About 450 financial firms representing 40% of global banking assets, had pledged at COP 26 — the United Nations Climate Change Conference in Glasgow in November 2021 — to make over $120 trillion of private capital available for investment, in order to achieve global net zero by 2050 or earlier, and cap the earth’s temperature rise to within 1.5 degrees Celsius.

OPPORTUNITY OF A LIFETIME

Dan Barclay
BMO Capital Markets

“This is the biggest movement of capital in our lifetime. It is the greatest opportunity I’ve ever seen in my career,” said Dan Barclay, chief executive of BMO Capital Markets, a subsidiary of Canada’s BMO Financial Group, with $806 billion in total assets.

“We’ve seen more change on climate in the last 12 months than we probably saw in the last 20 years before that,” he added.

BMO uses incentives instead of penalties as a general approach to drive the green transition. “Penalty systems have a slow flywheel for change. Incentive systems create rapid change,” Barclay explained. 

To this end, BMO has created the BMO Climate Institute to formulate ideas on sustainability and provide its clients with the best possible advice on investment decisions and net-zero transition plans.

Meanwhile, CPP Investments, which invests on behalf of the Canada Pension Plan, is increasing its exposure to green and transition assets from $67 billion currently, to $130 billion by 2030, said its chief executive and president John Graham, another panellist, adding that the company has committed to having a net-zero portfolio by 2050.

Graham said CPP adopts an active investment strategy and will sell its stakes in companies that do not meet its green standards after engaging with their board and management. But he added that the company will not adopt a blanket divestment policy against oil and gas companies, because it wants to be exposed to new scientific and engineering innovations in this sector as it transitions to clean energy.   

Similarly, BlackRock had bought a 49% stake in Saudi Aramco’s natural gas pipelines for $15.5 billion in February 2022 as part of a deal to explore low carbon energy projects, said Edwin Conway, its global head of alternative investors, who was also on the panel.

Conway said BlackRock made this conscious decision despite gas being a fossil fuel because “it wants to inject new capital to an area where gas is really required to help with the transition.”

Giulia Chierchia
BP

British oil and gas company BP’s Giulia Chierchia, the only member of the panel from the industrial sector, gave her take on the company’s transition from fossil to renewable energy.

“A few months ago, we announced we’d be allocating 40% of our CapEx in 2025 to transition growth engines, and that number goes up to 50% by 2030,” said the executive vice-president for strategy, sustainability, and ventures.

BP has made clean energy investments such as bio-energy plants in the US and EV charging stations mostly in Europe; and increased its renewable energy capacity from 6 GW to 24.5 GW in just over two years. Other pipeline projects include green and blue hydrogen energy and electrification technologies that are still evolving.  

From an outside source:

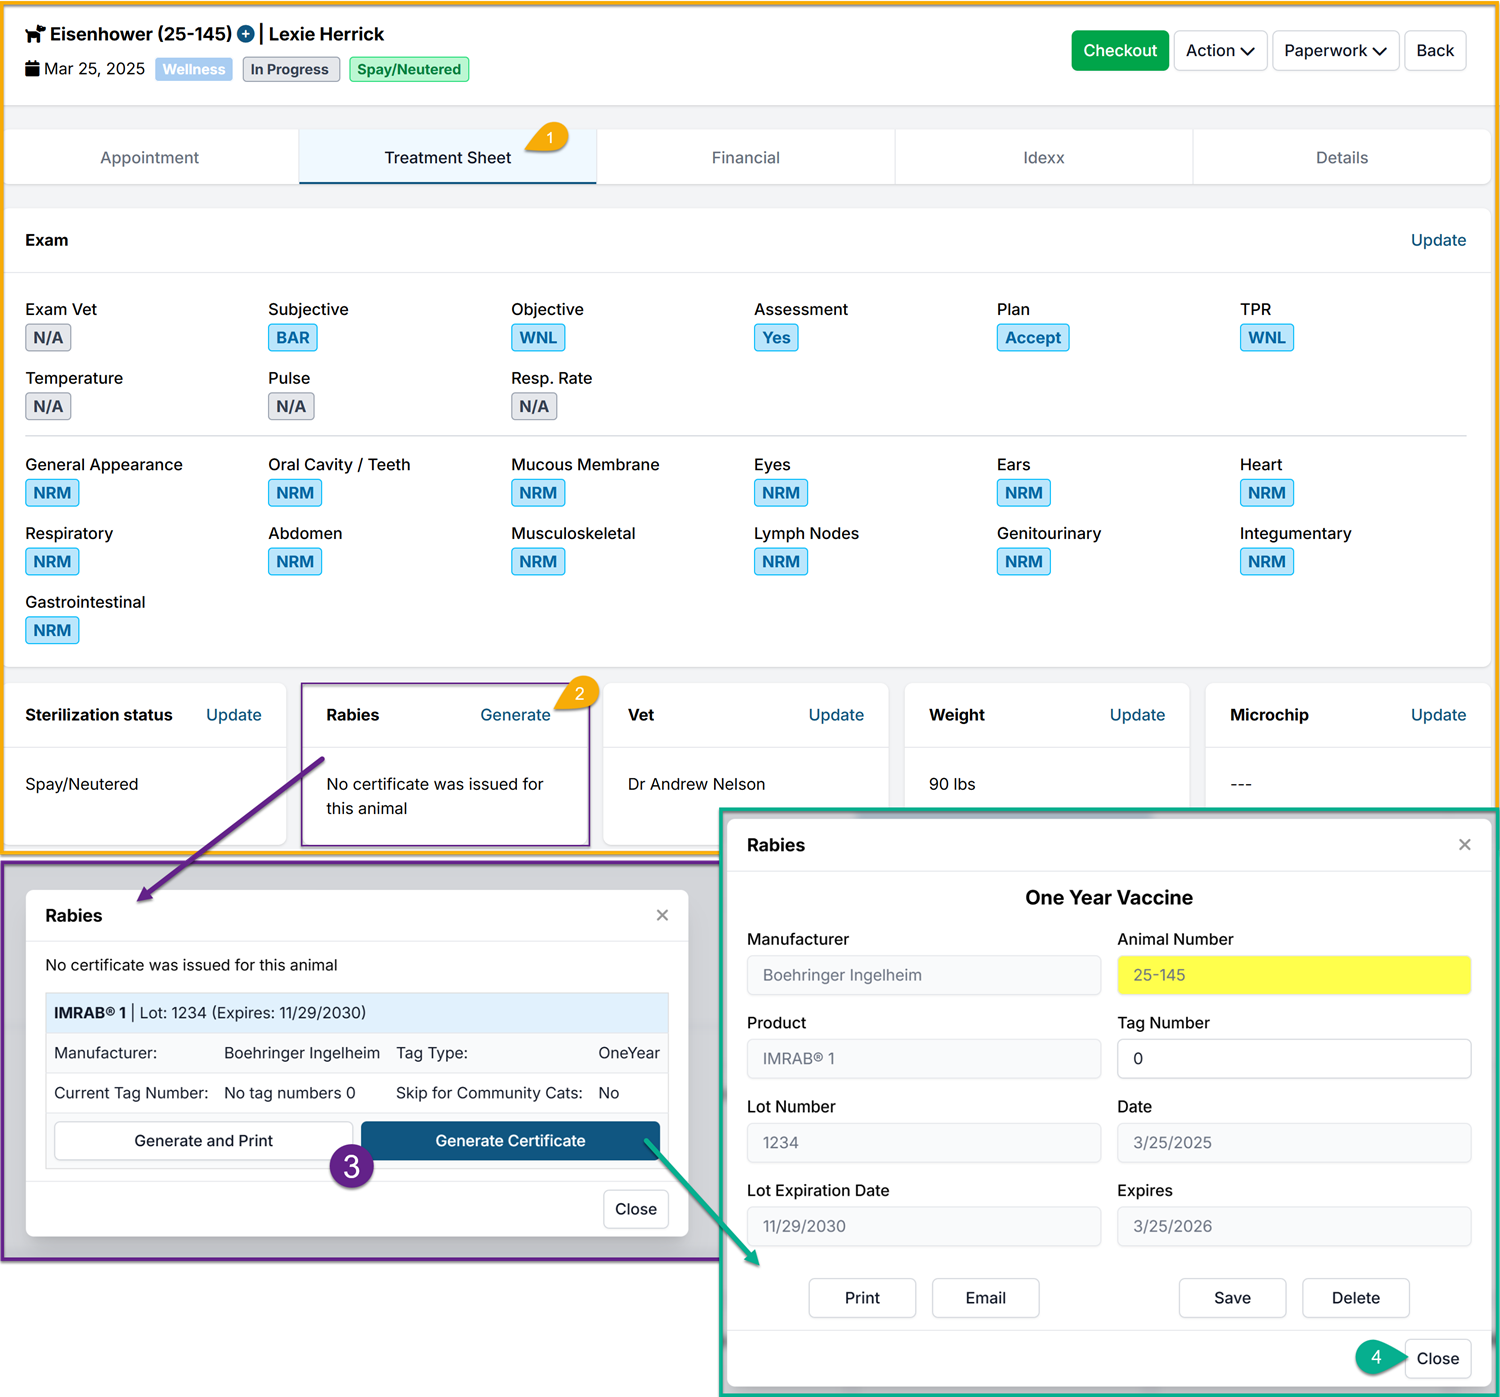
Task: Close the One Year Vaccine dialog with X
Action: tap(1464, 845)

“We are not short of availability of projects… we are not short of capital offered to us to invest in those opportunities,” she said.    

GREEN CHALLENGES

A major challenge faced by investors in green investments is the lack of common reporting standards and ESG criteria. “What we need is transparency and comparability,” said BMO’s Barclay.

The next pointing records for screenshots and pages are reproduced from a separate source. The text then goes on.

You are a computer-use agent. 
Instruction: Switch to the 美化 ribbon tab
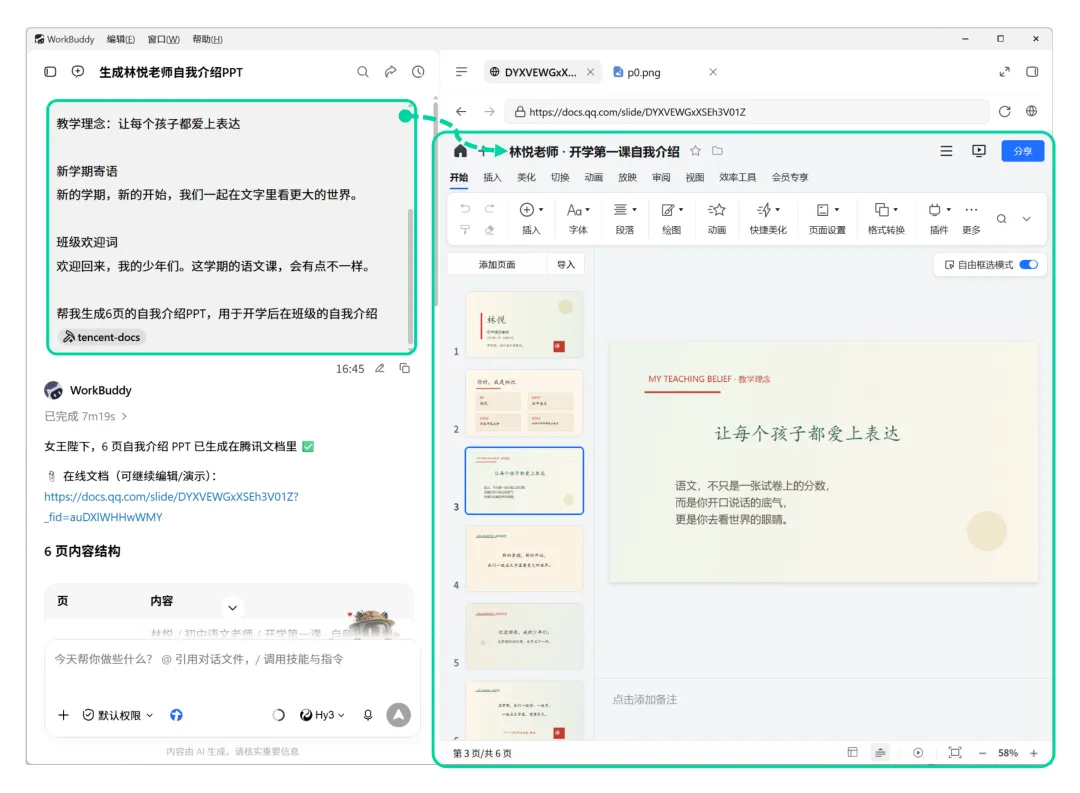pyautogui.click(x=526, y=178)
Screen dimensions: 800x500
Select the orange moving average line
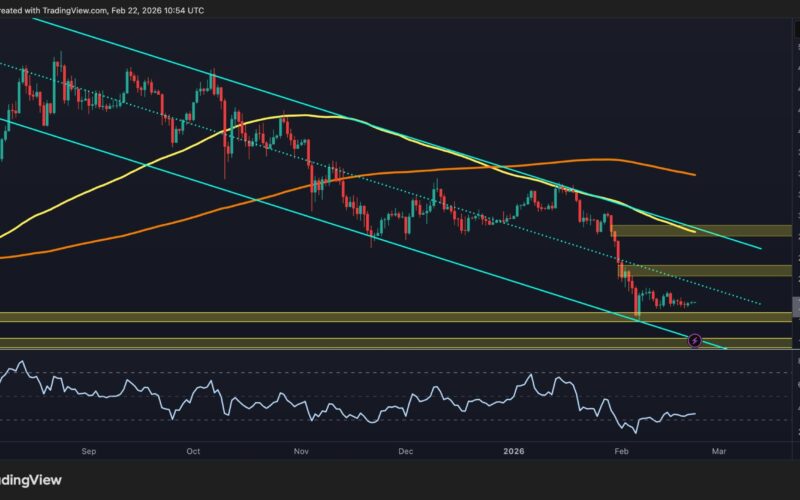pyautogui.click(x=600, y=159)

He said portfolio companies should be tracked on their ESG performance over periods of say, three, five, and 10 years for better visibility of their commitment. 

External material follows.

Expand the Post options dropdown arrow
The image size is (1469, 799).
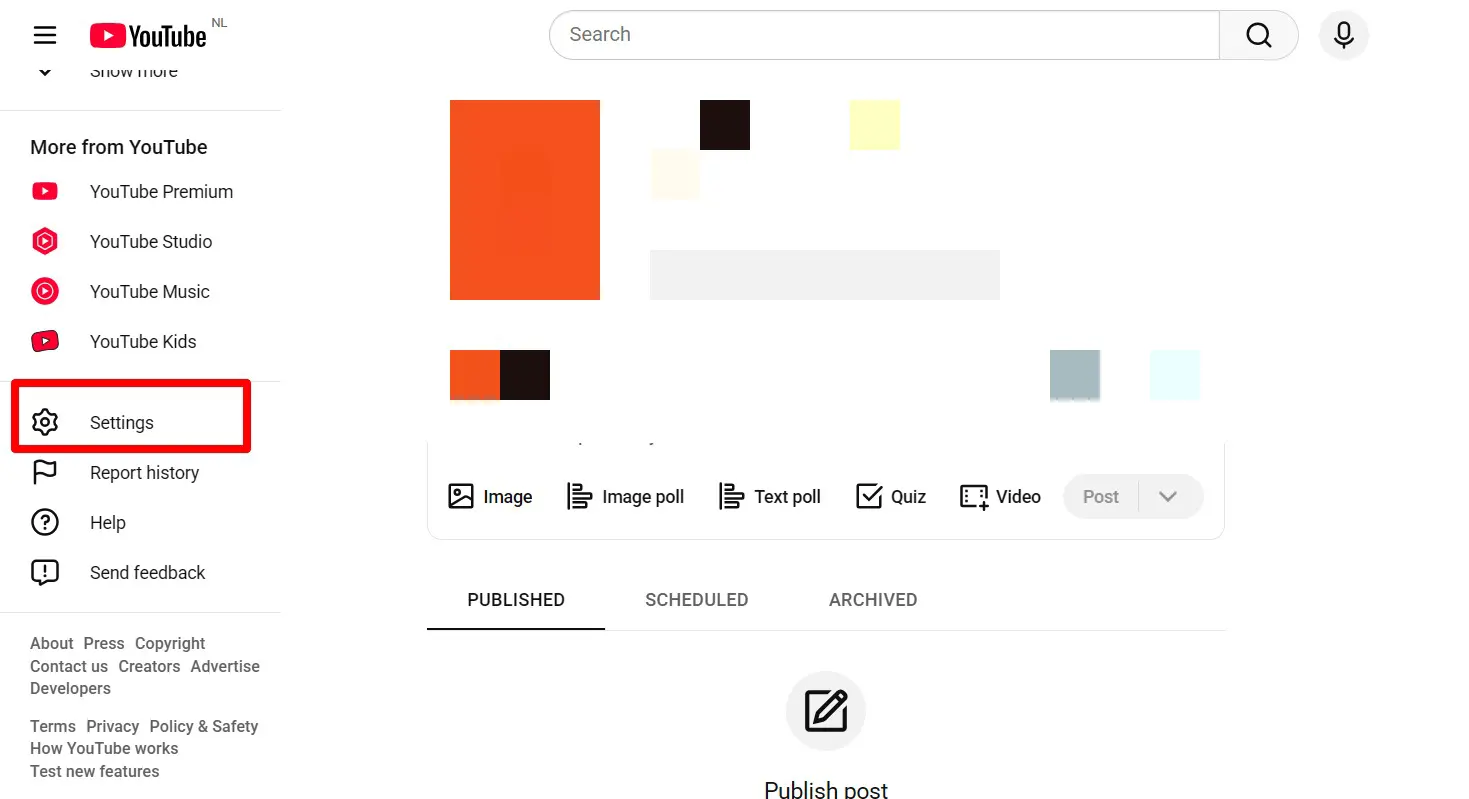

CPP Investment’s Graham said the pension fund faces difficulties in measuring the carbon intensity of its huge portfolio, as only about 35% of the companies in the portfolio provide carbon disclosure information.

Raymond Sagayam
Pictet AM

On whether green bonds are an effective tool to attract capital to sustainability investments, Pictet Asset Management’s chief investment officer for fixed income Raymond Sagayam, another panellist, said it is critical for the issuer to provide full disclosure of the percentage of the funds that will be used for the green projects to prevent misuse and fraud.

“You need to be able to reconcile the use of the proceeds of the sustainability-linked bond with the good behaviour and transition path which is credible at the issuer level,” he said.